Will $1.9 million provide sufficient retirement security?
Although $1.9 million may seem like a huge amount, it won’t necessarily produce as much retirement income as you think.

If you follow the 4% rule, it would give you about $76,000 annually.

That’s a lot, especially since you’ll get Social Security benefits, too.

But you have to take inflation into account.

If you’re planning to retire next week, or next year, a $1.9 million nest egg will give you $76,000 of buying power, or close to it.

Chances are good that’s all you’d need — or perhaps even more than you’d require for a comfortable life.

But if you’re not retiring for 30 years, rising prices mean your money won’t go nearly that far.

In fact, for those retiring in three decades, the inflation-adjusted value of a $1.9 million nest egg would be $760,908. That’ll provide buying power at around $30,436 annually in today’s dollars. When combined with Social Security, that might be plenty. But you may prefer a higher income, depending on your earnings and your expectations for retirement spending.

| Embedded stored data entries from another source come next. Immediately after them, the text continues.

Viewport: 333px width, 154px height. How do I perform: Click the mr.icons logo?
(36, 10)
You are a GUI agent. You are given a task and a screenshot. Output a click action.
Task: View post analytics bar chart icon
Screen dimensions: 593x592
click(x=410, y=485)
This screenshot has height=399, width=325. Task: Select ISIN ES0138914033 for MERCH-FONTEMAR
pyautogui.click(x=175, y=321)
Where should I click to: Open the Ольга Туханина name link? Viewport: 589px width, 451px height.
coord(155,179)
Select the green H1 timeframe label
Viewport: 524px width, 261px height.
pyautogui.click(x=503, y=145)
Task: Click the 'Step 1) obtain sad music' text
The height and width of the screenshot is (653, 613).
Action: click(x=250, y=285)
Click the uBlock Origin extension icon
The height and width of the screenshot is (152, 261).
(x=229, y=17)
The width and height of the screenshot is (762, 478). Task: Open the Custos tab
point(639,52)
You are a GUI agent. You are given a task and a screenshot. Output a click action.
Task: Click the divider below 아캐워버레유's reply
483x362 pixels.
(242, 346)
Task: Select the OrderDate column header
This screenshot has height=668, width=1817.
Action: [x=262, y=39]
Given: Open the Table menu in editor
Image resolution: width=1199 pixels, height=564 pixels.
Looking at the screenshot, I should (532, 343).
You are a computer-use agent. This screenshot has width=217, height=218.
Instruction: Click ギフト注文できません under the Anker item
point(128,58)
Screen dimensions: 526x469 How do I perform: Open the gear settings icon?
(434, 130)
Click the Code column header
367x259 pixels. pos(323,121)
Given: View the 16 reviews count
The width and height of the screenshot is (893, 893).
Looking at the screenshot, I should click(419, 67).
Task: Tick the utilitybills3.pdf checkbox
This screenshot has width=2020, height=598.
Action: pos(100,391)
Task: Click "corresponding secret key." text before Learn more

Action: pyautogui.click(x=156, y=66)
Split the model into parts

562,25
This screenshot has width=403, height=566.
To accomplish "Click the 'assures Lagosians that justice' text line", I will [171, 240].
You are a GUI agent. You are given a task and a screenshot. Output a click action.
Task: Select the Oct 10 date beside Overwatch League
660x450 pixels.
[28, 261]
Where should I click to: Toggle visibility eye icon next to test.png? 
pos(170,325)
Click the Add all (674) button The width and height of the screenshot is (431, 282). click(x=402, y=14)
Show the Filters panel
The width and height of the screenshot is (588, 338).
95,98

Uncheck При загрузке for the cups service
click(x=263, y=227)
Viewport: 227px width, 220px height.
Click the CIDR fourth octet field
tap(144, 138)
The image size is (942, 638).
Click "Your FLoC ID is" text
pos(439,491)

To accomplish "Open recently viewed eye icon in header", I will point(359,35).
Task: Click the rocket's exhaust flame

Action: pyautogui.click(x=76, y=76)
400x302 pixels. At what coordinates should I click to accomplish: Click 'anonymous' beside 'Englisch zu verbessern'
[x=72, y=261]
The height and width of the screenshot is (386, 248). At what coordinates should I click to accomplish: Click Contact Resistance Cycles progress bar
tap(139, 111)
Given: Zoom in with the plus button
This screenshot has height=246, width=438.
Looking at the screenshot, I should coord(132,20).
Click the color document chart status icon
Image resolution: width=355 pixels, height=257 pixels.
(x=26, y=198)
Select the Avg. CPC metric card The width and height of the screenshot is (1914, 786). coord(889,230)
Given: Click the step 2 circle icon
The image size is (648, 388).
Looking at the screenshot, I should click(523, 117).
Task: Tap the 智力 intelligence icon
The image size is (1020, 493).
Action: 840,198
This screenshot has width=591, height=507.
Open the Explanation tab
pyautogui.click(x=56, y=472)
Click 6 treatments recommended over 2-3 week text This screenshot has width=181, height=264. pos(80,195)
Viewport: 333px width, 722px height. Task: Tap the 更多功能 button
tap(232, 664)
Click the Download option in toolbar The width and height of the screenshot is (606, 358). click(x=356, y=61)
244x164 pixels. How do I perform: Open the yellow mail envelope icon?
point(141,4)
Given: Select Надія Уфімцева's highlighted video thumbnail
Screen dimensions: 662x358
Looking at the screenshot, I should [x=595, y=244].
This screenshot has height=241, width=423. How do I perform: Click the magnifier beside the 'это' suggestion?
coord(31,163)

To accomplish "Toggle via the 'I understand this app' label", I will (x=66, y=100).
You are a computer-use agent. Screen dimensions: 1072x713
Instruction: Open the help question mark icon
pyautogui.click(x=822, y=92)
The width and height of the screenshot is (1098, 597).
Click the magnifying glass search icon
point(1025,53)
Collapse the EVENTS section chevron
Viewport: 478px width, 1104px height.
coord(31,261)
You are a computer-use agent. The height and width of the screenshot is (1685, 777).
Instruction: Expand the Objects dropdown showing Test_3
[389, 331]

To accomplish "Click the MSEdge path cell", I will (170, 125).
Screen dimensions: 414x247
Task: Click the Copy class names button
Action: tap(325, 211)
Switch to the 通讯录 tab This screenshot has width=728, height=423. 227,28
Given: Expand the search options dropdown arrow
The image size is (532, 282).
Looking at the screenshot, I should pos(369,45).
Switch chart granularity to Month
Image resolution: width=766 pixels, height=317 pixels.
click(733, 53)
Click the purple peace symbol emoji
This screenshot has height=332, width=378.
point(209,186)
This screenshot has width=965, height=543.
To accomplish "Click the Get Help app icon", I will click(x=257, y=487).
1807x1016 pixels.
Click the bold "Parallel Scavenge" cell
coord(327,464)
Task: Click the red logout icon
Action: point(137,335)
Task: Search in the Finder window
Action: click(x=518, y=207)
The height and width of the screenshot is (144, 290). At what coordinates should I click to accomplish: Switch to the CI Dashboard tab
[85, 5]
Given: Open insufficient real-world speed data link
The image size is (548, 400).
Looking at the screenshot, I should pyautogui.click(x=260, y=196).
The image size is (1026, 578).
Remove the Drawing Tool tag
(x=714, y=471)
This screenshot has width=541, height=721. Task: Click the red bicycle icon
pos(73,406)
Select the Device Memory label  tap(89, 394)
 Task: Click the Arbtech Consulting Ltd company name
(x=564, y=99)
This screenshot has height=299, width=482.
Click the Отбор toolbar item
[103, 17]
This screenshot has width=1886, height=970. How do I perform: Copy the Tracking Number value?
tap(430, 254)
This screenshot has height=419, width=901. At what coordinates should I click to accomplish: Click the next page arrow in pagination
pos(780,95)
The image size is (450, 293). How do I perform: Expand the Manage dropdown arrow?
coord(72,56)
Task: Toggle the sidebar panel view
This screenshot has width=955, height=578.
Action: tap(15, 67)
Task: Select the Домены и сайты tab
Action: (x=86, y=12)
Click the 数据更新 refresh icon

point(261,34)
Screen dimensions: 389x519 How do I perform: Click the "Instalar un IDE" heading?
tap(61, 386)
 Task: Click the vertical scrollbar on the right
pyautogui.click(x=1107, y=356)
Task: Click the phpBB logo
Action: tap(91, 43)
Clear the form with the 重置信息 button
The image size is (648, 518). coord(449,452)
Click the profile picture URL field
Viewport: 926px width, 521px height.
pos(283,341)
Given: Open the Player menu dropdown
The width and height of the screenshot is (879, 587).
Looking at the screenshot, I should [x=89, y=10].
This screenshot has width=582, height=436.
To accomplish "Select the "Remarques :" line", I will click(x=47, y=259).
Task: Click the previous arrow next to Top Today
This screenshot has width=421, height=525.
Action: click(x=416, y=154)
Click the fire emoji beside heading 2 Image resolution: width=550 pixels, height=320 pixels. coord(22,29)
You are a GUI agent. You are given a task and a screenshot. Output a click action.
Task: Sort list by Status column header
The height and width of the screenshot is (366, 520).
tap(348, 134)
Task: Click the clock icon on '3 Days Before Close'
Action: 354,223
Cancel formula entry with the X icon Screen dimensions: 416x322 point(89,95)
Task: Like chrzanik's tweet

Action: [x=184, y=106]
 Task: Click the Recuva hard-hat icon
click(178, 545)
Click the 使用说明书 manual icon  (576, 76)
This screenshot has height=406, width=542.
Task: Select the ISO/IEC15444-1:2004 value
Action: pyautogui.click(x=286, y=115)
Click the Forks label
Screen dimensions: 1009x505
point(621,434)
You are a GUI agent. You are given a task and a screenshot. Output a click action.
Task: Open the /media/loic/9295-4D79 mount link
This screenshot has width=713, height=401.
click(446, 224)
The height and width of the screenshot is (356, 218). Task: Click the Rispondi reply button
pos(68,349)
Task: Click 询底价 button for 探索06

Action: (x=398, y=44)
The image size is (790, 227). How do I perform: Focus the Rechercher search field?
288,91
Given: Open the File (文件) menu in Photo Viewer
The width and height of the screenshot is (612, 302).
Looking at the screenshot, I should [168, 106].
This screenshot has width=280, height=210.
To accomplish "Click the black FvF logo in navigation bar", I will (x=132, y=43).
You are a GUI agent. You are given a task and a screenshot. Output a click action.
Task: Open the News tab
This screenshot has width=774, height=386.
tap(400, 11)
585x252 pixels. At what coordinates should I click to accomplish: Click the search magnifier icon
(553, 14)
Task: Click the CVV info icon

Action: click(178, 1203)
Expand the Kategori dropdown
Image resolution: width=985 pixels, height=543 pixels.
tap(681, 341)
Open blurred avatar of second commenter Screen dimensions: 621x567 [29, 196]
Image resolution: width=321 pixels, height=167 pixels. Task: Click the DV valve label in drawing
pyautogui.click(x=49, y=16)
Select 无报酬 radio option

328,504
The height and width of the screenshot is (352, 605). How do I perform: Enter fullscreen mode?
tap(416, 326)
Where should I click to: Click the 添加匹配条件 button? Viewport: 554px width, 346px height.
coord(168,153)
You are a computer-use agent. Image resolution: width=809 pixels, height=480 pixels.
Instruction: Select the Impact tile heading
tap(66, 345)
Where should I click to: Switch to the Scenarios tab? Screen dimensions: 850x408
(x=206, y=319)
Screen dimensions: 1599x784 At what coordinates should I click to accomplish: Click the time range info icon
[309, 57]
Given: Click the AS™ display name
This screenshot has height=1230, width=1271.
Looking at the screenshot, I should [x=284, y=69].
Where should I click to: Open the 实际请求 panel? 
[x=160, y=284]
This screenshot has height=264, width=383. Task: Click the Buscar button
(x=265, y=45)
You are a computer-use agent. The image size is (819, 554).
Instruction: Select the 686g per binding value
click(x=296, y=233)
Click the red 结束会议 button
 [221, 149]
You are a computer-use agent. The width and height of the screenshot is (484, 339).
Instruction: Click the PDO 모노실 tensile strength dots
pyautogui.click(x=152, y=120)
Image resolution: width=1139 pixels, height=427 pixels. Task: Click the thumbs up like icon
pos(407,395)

How much do you need to save to get to $1.9 million?
If you decide $1.9 million is a good target, how much would you need to save to get you there? It depends on your age when you start investing as well as the returns you earn. Assuming an 8% average annual return, this is how much you’d need to set aside per year to reach your target by 65:

  • If you start investing at 25, you’d need to invest $7,350 per year.
  • If you start at 35, you’d need $16,750 per year.
  • If you start at 45, you’d need $41,600 per year.

Obviously, these are big numbers, which puts this $1.9 million goal out of reach for many people who delay investing until their 40s or beyond.

But if you’re serious about saving such a large nest egg, you start when you’re young or in middle age, and you work hard to max out tax-advantaged retirement accounts, it’s a target you very likely could hit.

Should you aim for $1.9 million?
Your decisions about retirement are personal, and made with your goals and financial situation in mind. For many people, saving $1.9 million is a good target. But if you’re still a long way from retirement, you have a high income now, and you want a more lavish lifestyle into your later years, you may very well need more.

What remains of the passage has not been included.